Quels équipements le propriétaire doit-il fournir en location meublée ?
En location meublée, le logement doit être immédiatement habitable. Autrement dit, le locataire doit pouvoir s’y installer sans avoir à acheter un lit, des plaques de cuisson ou d’autres équipements indispensables.
Ces équipements sont listés par le décret n°2015-981 du 31 juillet 2015. Parmi eux, trois appareils sont obligatoires dans toute location meublée : un réfrigérateur, des plaques de cuisson et un four ou un micro-ondes.
Cela dit, le bailleur est libre d’aller plus loin et d’équiper le logement avec d’autres appareils électroménagers, comme un lave-linge, un lave-vaisselle, une hotte aspirante ou un sèche-linge, s’il le souhaite.
Dans tous les cas, ces équipements doivent fonctionner correctement à l’arrivée du locataire. Si une panne survient ensuite, il faut en identifier l’origine, car c’est elle qui déterminera qui doit payer la réparation.
En cas de panne, qui paie : le locataire ou le propriétaire ?
Concrètement, lorsqu’un appareil électroménager tombe en panne dans une location meublée, la loi distingue trois cas : l’usure normale de l’équipement, un défaut d’entretien ou une mauvaise utilisation.
Premier scénario : l’usure normale. Comme tout appareil, l’électroménager a une durée de vie limitée. Avec les années, certaines pièces finissent par s’user et peuvent tomber en panne, même en cas d’utilisation normale. Dans ce cas, c’est au propriétaire de réparer ou remplacer l’appareil.
En revanche, si la panne résulte d’un manque d’entretien ou d’une mauvaise manipulation, les frais peuvent être à la charge du locataire. Le décret n°87-712 du 26 août 1987 précise en effet que le locataire doit assurer l’entretien courant et les menues réparations des équipements présents dans le logement.
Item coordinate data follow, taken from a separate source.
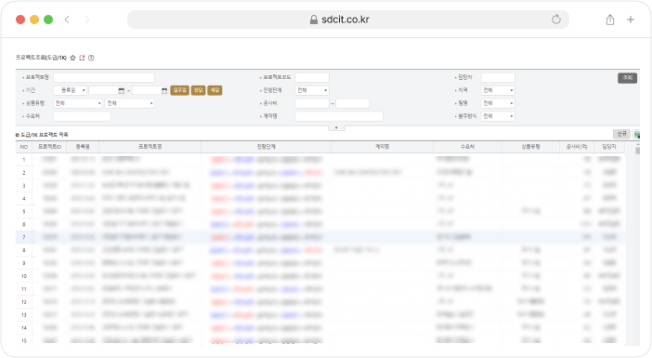Click the favorite star icon beside page title
Image resolution: width=652 pixels, height=358 pixels.
(x=72, y=58)
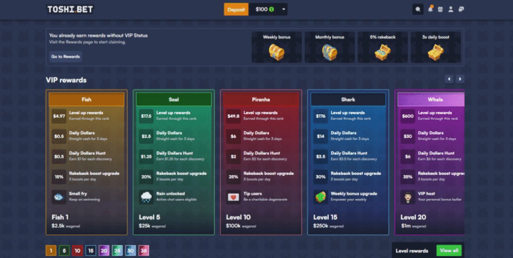The width and height of the screenshot is (513, 258).
Task: Advance VIP rewards with right arrow
Action: coord(460,79)
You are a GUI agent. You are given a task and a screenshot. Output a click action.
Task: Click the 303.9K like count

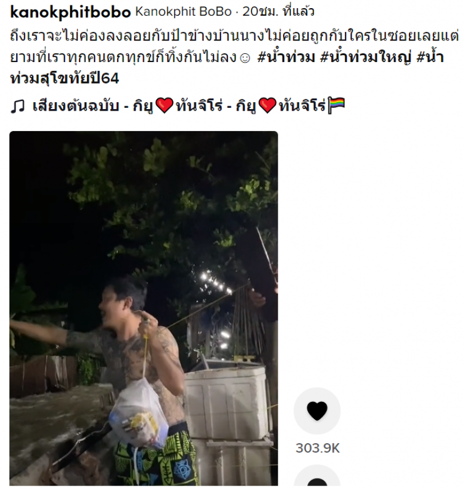point(317,448)
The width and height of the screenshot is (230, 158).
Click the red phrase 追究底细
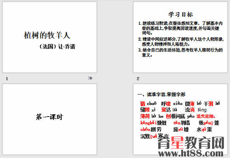(x=206, y=116)
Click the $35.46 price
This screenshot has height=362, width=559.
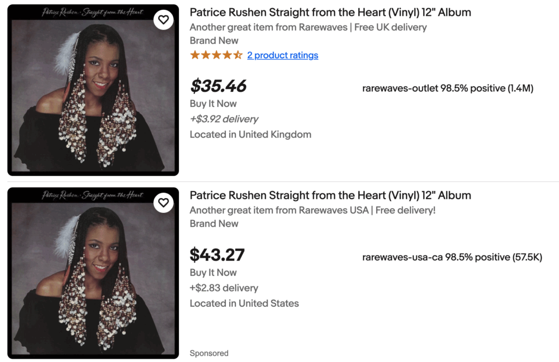(x=218, y=86)
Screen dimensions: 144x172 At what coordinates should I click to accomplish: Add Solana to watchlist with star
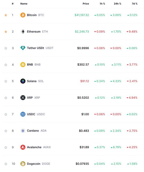pyautogui.click(x=6, y=81)
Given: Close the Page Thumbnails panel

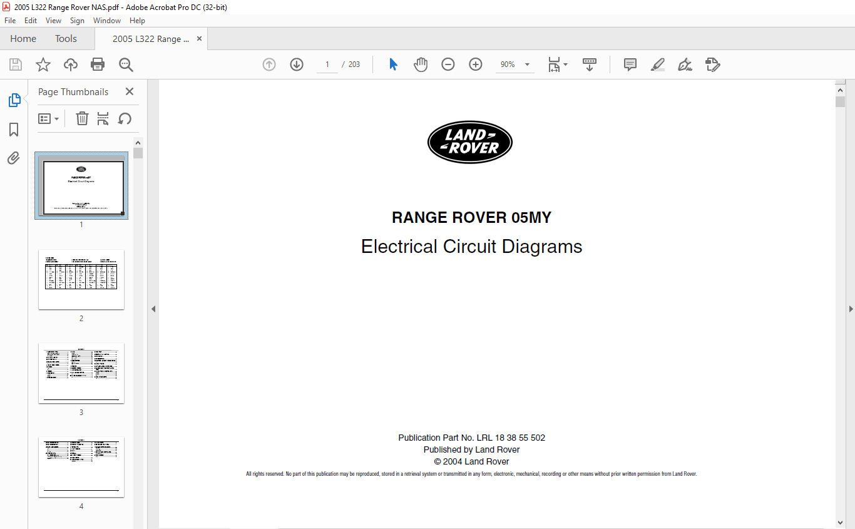Looking at the screenshot, I should (x=130, y=91).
En cas de doute, regardez l’âge de l’appareil, l’état dans lequel il se trouvait lors de l’état des lieux d’entrée ou encore la grille de vétusté éventuellement annexée au bail. Par exemple, un lave-linge déjà ancien à l’arrivée du locataire qui tombe en panne quelques années plus tard relèvera le plus souvent de l’usure normale.
Que faire si un appareil tombe en panne dans votre logement ?
Premier réflexe : prévenir le propriétaire ou l’agence de gestion. Signalez le problème par écrit et décrivez la panne le plus précisément possible. Vous pouvez aussi joindre des photos, utiles en cas de litige.
Mieux vaut éviter de faire réparer l’appareil défectueux à vos frais, sauf en cas d’urgence. Car sans accord écrit de votre bailleur, il peut être difficile d’obtenir ensuite le remboursement des frais engagés.
S’il le souhaite, le propriétaire peut faire intervenir un réparateur pour établir un diagnostic. Ce compte rendu technique permettra de déterminer l’origine de la panne (et donc à qui revient la facture).
Si un désaccord persiste, contactez la commission départementale de conciliation (CDC), qui aide à régler ce type de litige. En dernier recours, vous pouvez saisir le juge des contentieux de la protection.